BigData Analysis Using Azure Databricks
BigData Analysis Using Azure Databricks
BigData Analysis Using Azure Databricks
Select the Azure Subscription & Resource Group. Next add a name for the Azure Databricks Workspace. Select the Azure region as per your choice. For our demo, we are going to use Trial (Premium - 14-Days Free DBUs) Pricing Tire. Click on the Next: Networking > button.
For the demo we are not going to deploy Databricks Cluster with Public IP Access. Also we will allow Databricks workspace to create & manage VNet & Subnet to deploy the cluster. Click on the Review + create button.

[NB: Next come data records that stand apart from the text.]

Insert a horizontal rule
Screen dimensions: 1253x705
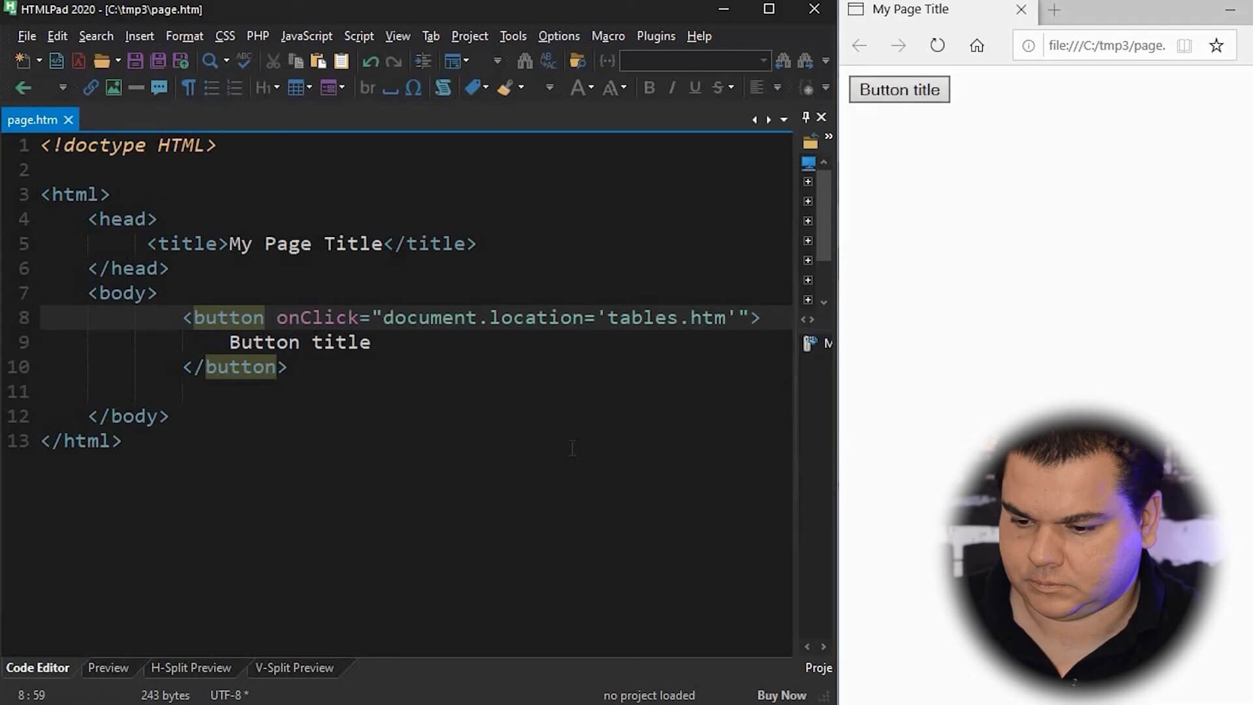point(136,87)
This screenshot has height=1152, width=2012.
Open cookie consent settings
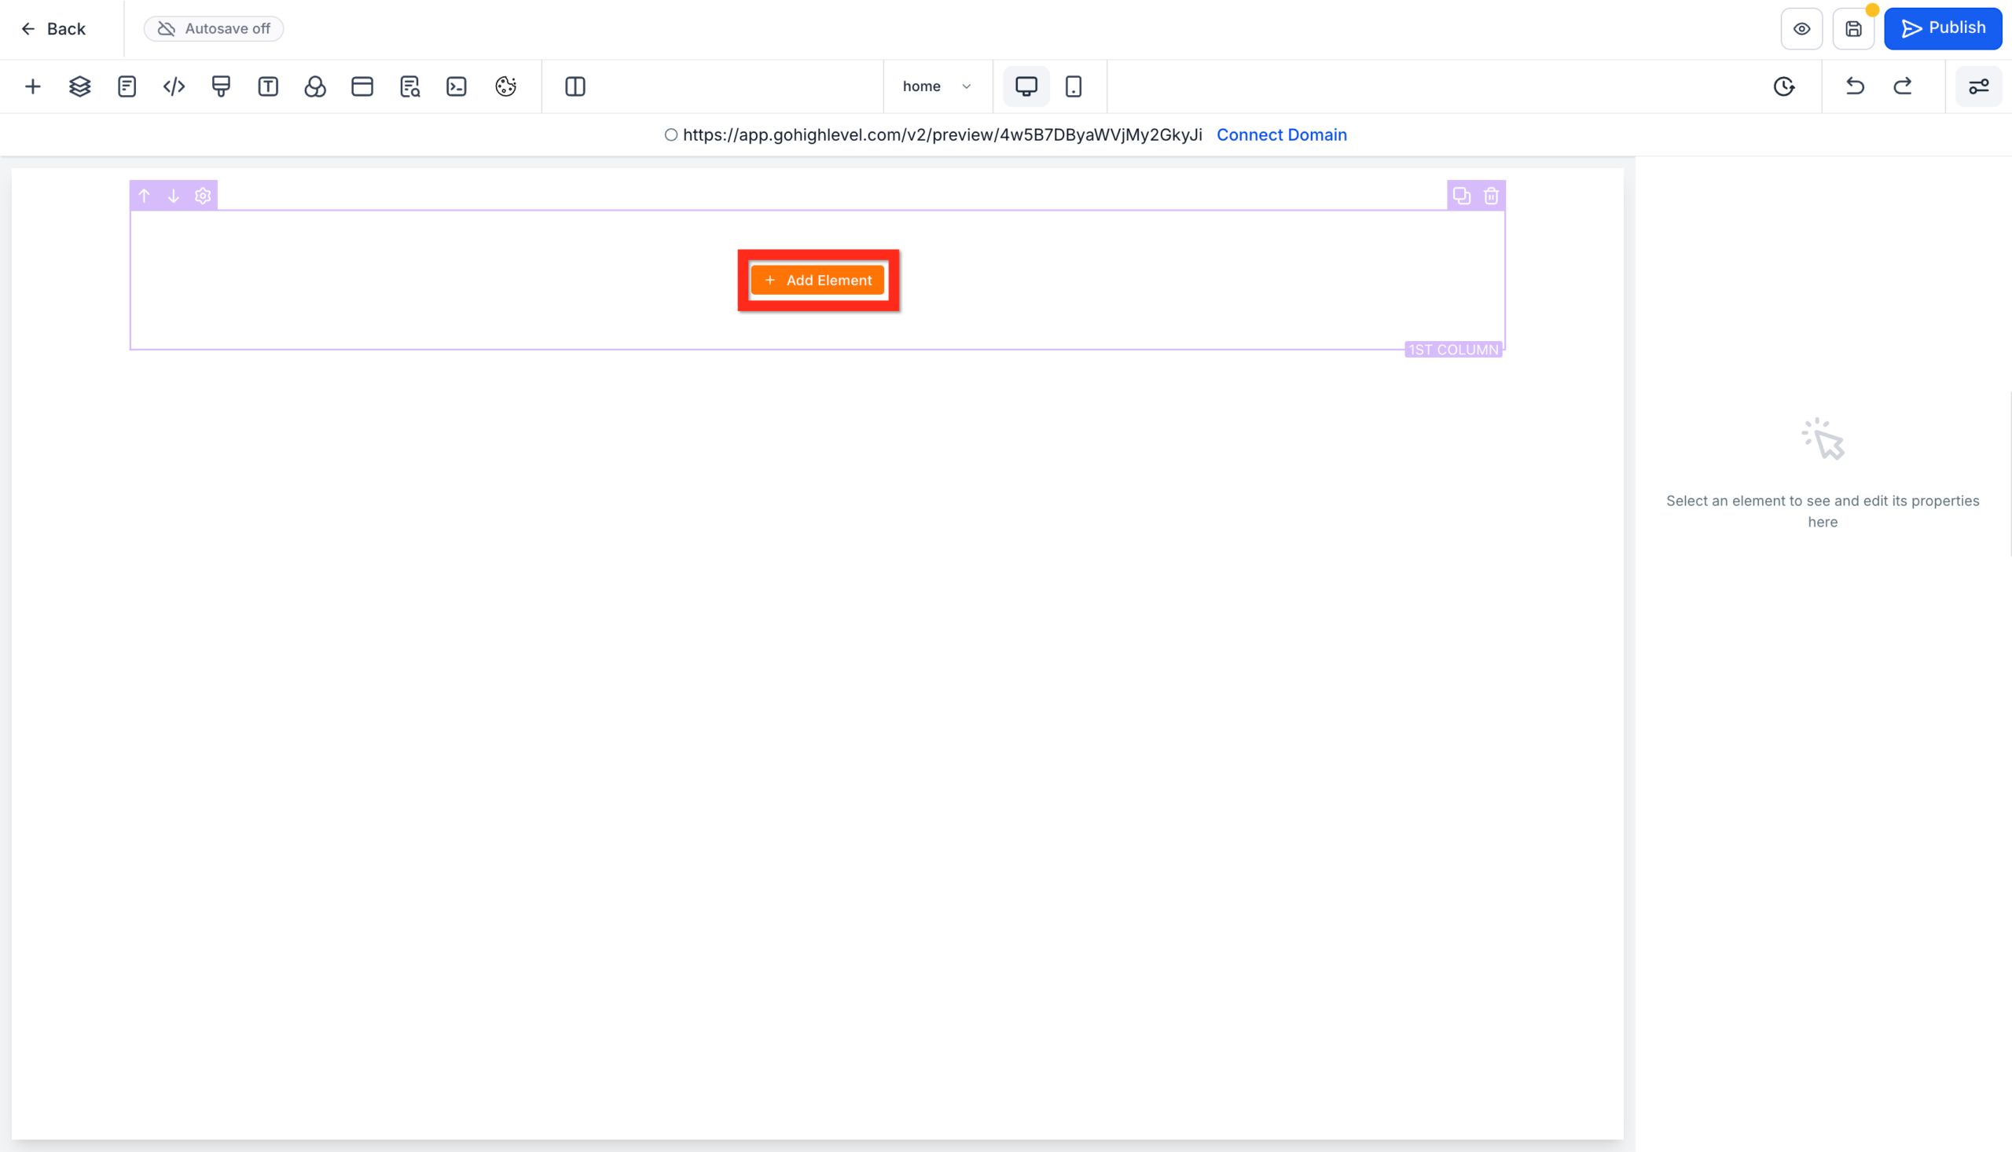(506, 86)
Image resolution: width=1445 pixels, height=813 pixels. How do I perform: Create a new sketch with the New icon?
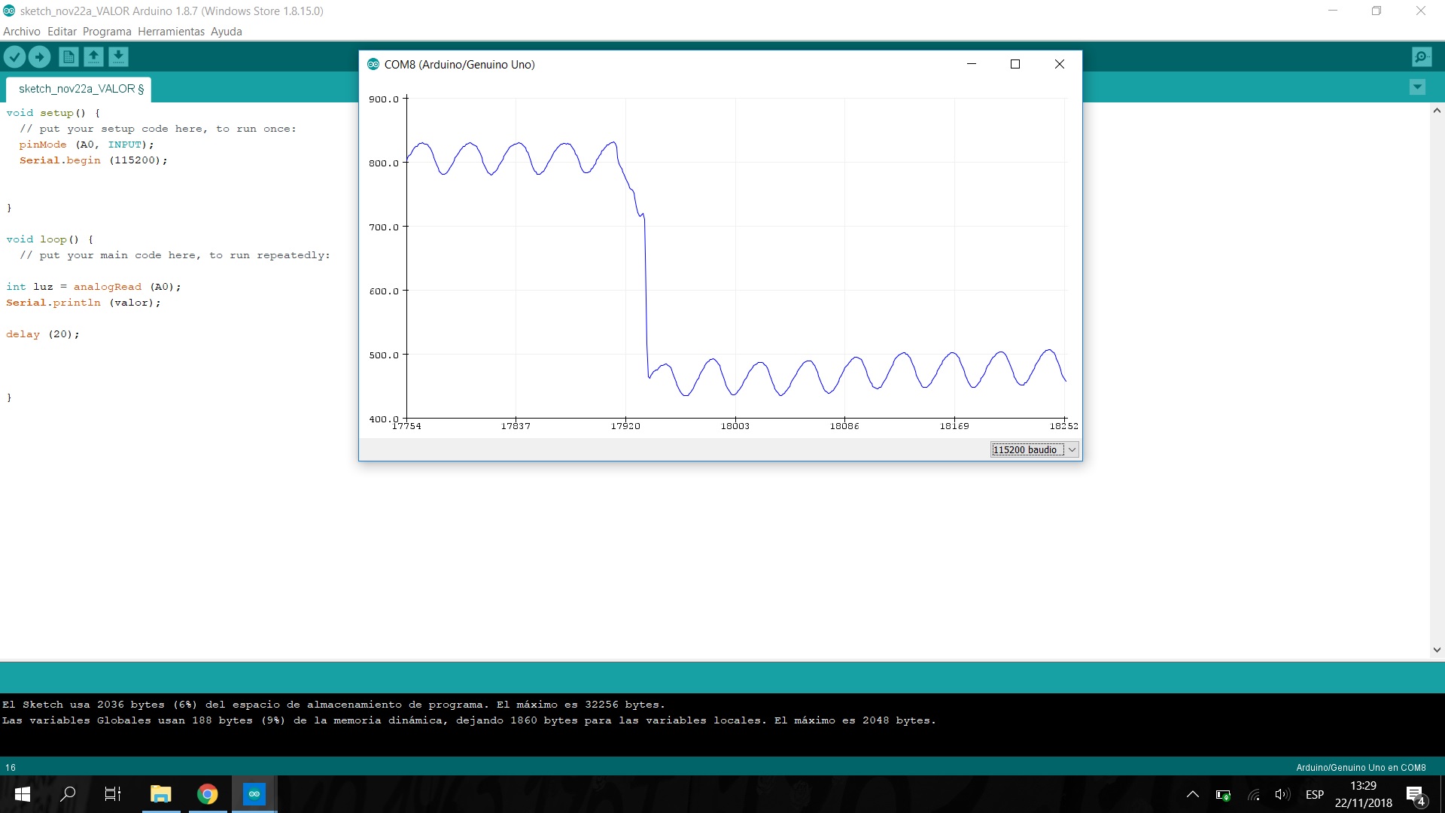point(68,56)
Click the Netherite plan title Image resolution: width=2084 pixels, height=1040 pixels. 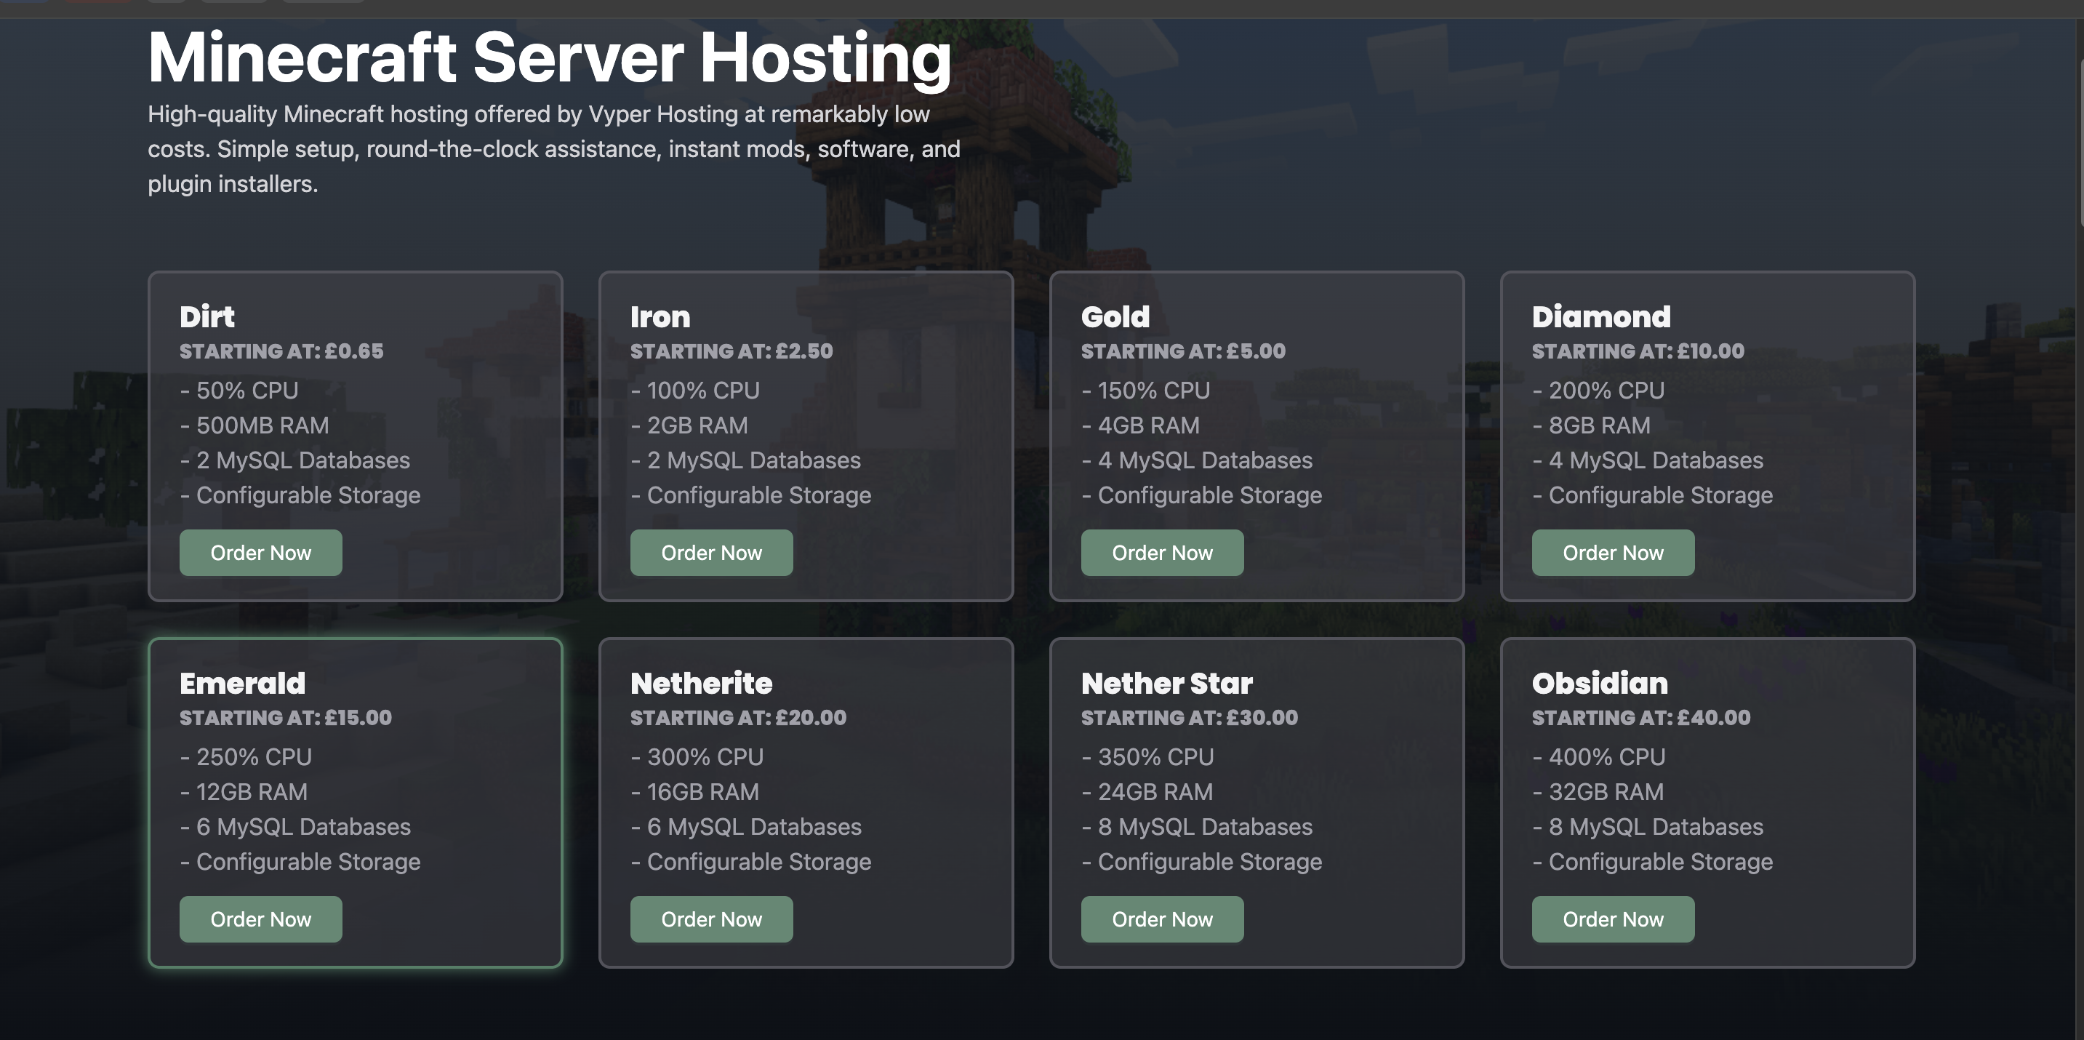(x=701, y=683)
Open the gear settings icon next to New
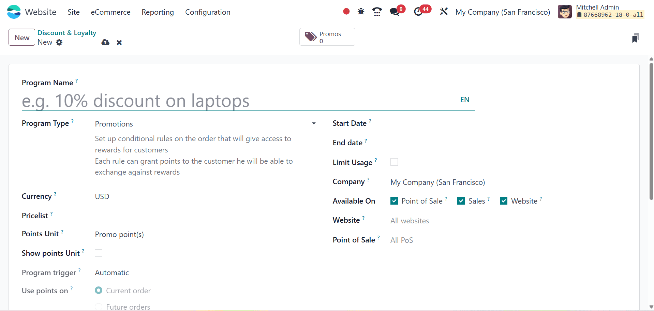The width and height of the screenshot is (654, 311). click(x=59, y=42)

Since we are using the Free trial we will skip the Data Encryption option. Click on the Review + create button.
Add tags to the Azure Databricks Resource for ease of management. Click on the Review + create button.
Finally review the configuration & click on the Create button.
Wait for a few moment for the Azure Databricks Workspace to be Active. Next click on the Launch Workspace button. This will take us to the Databricks Console
Add Cells as required.
Set name of your Azure Blob Storage Account & Shared Access Signature.
blob_account_name = "bigdatastorageacc124"
blob_sas_token = r"?sv=2017-07-29&ss=b&srt=sco&sp=rwdlacup&se=2021-12-30T00:00:00Z&st=2021-10-26T00:00:00Z&spr=https&sig=...."
Set Source Container name, Path & Spark Config
src_blob_container_name = "bigdatadataset124"
src_blob_relative_path = "datasets/"
src_path = 'wasbs://%s@%s.blob.core.windows.net/%s' % (src_blob_container_name, blob_account_name, src_blob_relative_path)
spark.conf.set('fs.azure.sas.%s.%s.blob.core.windows.net' % (src_blob_container_name, blob_account_name), blob_sas_token)
# print('Remote blob path: ' + src_path)
Read Blob Data files using Spark Dataframe. Analyze datset.
from pyspark.sql.functions import sum as sum
df_sales = spark.read.csv(src_path + "sales/sales.psv", sep="|", header="true", inferSchema="true")
df_product = spark.read.csv(src_path + "product/product.psv", sep="|", header="true", inferSchema="true")
df_product_sales = df_sales.join(df_product, df_sales.product_id == df_product.id, "inner").select(df_product.make.alias("company"), df_sales.quantity, (df_sales.quantity * df_product.price).alias("amount"))
df_bda_sales = df_product_sales.groupBy("company").agg(sum("amount").alias("sales_amount"), sum("quantity").alias("sales_quantity"))
# df_bda_sales.show()
Set Target Container name, Path & Spark Config
tgt_blob_container_name = "bigdataresultset124"
tgt_blob_relative_path = "resultsets/"
tgt_path = 'wasbs://%s@%s.blob.core.windows.net/%s' % (tgt_blob_container_name, blob_account_name, tgt_blob_relative_path)
spark.conf.set('fs.azure.sas.%s.%s.blob.core.windows.net' % (tgt_blob_container_name, blob_account_name), blob_sas_token)
# print('Remote blob path: ' + tgt_path)
Write Result set to Azure Blob Storage
(df_bda_sales.coalesce(1).write.mode("overwrite").option("header", "true").format("com.databricks.spark.csv").save(tgt_path + "bda_sales"))
Click on the Run All button at the top of the Notebook.
Next we will create a Databricks Job & Execute on demand or Schedule our Notebook as a Task.
Add a Job Name. A Job can have one or many dependent tasks. Next add a Task Name and set the Type as Notebook. Browse & select the Notebook we created. From the Cluster dropdown select the existing Cluster we created earlier. Next Click on the Create button.
Once the Job is created, Click on the Run Now button to execute our Job.
Finally after the analytics job run, verify the results in Azure Storage Container.